What if it were possible to decode the inner language of individuals deprived of the ability to express themselves? This is the objective of a team of neuroscientists from the University of Geneva (UNIGE) and the University Hospitals of Geneva (HUG), according to an announcement on the University’s website. After more than four years of research, this team has managed to identify promising neural signals to capture our internal monologues. It was also able to identify the brain areas to be observed in priority to try to decipher them in the future. These results open new perspectives for the development of interfaces for people suffering from aphasia. They can be found in the journal Nature Communications.

When human beings speak, different areas of their brain must be activated. However, the function of these regions can be seriously impaired after damage to the nervous system. For example, amyotrophic lateral sclerosis (or Charcot’s disease) can completely paralyze the muscles used to speak. In other cases, following a stroke for example, areas of the brain responsible for language can be affected: this is called aphasia. However, in many of those cases, the ability of patients to imagine words and sentences remains partly functional.

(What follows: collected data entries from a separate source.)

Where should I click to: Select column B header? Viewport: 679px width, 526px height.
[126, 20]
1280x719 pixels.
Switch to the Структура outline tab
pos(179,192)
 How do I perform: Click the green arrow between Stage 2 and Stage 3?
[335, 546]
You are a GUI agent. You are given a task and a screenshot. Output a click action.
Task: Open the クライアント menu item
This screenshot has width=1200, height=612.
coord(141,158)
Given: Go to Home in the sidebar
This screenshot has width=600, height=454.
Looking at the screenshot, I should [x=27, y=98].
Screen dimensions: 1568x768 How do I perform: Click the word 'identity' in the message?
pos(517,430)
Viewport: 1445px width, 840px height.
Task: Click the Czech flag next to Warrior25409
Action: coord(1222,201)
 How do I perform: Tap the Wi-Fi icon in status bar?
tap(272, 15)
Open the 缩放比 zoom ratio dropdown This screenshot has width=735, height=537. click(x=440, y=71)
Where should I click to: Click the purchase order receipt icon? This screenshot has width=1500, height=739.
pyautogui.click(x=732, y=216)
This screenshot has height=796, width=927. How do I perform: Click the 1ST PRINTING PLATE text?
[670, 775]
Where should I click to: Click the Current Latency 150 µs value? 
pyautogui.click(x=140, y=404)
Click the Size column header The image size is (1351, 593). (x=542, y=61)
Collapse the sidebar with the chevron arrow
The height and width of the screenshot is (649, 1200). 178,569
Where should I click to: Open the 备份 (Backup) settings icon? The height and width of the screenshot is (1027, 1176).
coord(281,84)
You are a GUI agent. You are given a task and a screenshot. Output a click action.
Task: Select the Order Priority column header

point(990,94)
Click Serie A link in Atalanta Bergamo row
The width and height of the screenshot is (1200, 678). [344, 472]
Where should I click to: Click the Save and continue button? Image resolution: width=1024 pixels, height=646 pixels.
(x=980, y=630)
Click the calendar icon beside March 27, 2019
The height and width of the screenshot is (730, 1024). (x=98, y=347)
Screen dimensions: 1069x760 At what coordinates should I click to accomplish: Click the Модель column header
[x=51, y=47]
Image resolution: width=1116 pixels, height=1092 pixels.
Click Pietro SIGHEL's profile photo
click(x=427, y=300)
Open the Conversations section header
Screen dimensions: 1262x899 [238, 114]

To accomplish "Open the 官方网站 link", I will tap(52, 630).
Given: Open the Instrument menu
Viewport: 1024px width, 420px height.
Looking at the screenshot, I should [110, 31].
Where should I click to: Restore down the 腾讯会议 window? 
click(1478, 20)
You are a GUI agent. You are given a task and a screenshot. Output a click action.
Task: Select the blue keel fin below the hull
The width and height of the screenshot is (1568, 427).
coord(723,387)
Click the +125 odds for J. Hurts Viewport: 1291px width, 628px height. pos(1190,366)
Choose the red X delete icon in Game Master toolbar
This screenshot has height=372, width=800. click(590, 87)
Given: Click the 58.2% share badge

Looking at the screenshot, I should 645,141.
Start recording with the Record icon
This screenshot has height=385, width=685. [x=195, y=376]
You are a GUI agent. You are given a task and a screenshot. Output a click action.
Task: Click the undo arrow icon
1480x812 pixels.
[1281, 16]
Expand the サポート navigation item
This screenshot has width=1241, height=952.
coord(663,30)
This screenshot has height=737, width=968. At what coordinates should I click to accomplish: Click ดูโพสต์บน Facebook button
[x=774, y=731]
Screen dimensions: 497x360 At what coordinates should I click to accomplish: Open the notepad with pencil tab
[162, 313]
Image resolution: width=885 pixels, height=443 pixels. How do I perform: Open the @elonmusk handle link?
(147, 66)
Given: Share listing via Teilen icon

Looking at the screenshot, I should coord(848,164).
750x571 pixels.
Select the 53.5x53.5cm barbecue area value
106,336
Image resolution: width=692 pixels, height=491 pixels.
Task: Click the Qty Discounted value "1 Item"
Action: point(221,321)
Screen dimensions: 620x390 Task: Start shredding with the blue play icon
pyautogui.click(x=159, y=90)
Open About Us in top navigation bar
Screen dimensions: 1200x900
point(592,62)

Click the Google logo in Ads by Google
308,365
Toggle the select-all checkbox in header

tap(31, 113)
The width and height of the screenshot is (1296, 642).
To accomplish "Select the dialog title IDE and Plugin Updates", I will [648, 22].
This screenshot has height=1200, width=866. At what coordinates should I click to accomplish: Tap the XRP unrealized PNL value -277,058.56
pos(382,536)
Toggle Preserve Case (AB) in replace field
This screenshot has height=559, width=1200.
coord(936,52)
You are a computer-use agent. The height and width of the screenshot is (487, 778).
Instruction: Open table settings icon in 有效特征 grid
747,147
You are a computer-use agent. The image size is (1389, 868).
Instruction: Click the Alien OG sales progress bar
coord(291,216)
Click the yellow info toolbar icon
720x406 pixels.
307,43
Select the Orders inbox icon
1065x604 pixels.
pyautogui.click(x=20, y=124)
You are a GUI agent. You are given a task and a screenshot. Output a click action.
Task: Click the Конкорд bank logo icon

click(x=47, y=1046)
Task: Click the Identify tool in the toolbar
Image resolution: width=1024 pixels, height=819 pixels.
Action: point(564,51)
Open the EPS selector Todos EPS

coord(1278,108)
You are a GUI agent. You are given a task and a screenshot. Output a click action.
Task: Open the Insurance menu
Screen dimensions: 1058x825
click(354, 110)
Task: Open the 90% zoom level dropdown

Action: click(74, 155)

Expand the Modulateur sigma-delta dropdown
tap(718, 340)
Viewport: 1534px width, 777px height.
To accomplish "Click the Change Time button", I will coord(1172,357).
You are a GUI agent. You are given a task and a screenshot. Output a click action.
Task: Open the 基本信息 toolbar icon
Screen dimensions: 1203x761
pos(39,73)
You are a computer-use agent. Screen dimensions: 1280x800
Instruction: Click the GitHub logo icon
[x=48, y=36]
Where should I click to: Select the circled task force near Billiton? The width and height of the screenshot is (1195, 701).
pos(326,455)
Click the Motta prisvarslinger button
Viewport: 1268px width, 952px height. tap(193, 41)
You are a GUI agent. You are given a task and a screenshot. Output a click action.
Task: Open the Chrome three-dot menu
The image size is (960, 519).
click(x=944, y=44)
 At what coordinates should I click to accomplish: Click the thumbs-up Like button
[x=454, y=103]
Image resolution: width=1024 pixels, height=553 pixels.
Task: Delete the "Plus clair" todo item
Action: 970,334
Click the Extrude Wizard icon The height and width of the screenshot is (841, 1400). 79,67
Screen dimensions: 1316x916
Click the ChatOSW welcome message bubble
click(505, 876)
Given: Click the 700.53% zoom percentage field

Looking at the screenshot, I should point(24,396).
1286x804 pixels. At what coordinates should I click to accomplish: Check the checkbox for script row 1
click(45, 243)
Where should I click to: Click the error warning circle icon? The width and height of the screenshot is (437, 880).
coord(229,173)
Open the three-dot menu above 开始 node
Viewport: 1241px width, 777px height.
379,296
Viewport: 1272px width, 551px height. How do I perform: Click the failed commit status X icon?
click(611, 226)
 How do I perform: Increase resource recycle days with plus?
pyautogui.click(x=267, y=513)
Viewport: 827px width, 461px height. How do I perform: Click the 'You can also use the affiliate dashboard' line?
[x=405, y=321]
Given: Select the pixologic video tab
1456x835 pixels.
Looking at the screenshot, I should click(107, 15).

Decoding our internal speech is therefore of great interest to neuroscience researchers. But the task is far from easy, as Timothée Proix, scientist in the Department of Basic Neuroscience at the UNIGE Faculty of Medicine, explained: “Several studies have been conducted on the decoding of spoken language, but much less on the decoding of imagined speech. This is because, in the latter case, the associated neural signals are weak and variable compared to explicit speech. They are therefore difficult to decode by learning algorithms.” That is, through computer programs.

When a person speaks aloud, he or she produces sounds that are emitted at certain precise moments. Researchers can thus relate these tangible elements to the brain regions involved. In the case of imagined speech, the process is much less easy. Scientists have no obvious information on the sequencing and tempo of the words or sentences formulated internally by the individual. The areas recruited in the brain are also less numerous and less active.

In order to perceive the neural signals of this very particular type of speech, the UNIGE team used a panel of 13 hospitalized patients, in collaboration with two American hospitals. They collected data through electrodes implanted directly into patients’ brains in order to assess their epileptic disorders.

“We asked these people to say words and then to imagine them. Each time, we reviewed several frequency bands of brain activity known to be involved in language,” said Anne-Lise Giraud, a professor in the Department of Basic Neuroscience at the UNIGE Faculty of Medicine, newly appointed director of the Institut de l’Audition in Paris, and co-director of the NCCR Evolving Language.

The researchers observed several types of frequencies produced by different brain areas when these patients spoke, either orally or internally.

“First of all, the oscillations called theta (4-8Hz), which correspond to the average rhythm of syllable elocution. Then the gamma frequencies (25-35Hz), observed in the areas of the brain where speech sounds are formed. Thirdly, beta waves (12-18Hz) related to the cognitively more efficient regions solicited, for example to anticipate and predict the evolution of a conversation. Finally, the high frequencies (80-150Hz) that are observed when a person speaks out,” said Pierre Mégevand, assistant professor in the Department of Clinical Neurosciences at the Faculty of Medicine of the UNIGE and associate physician at the HUG.

Thanks to these observations, the scientists were able to show that the low frequencies and the coupling between certain frequencies (beta and gamma in particular) contain essential information for the decoding of imagined speech. Their research also reveals that the temporal cortex is an important area for the eventual decoding of internal speech. Located in the left lateral part of the brain, this specific cerebral region is involved in the processing of information related to hearing and memory, but it also houses a part of Wernicke’s area, responsible for the perception of words and language symbols.

These results are a major advance in the reconstruction of speech from neural activity.

“But we are still a long way from being able to decode imagined language,” concluded the research team. 

Original Paper: Proix T, Saa JD, Christen A, et al. Imagined speech can be decoded from low- and cross-frequency intracranial EEG features. Nature Communications. 2022;13(48).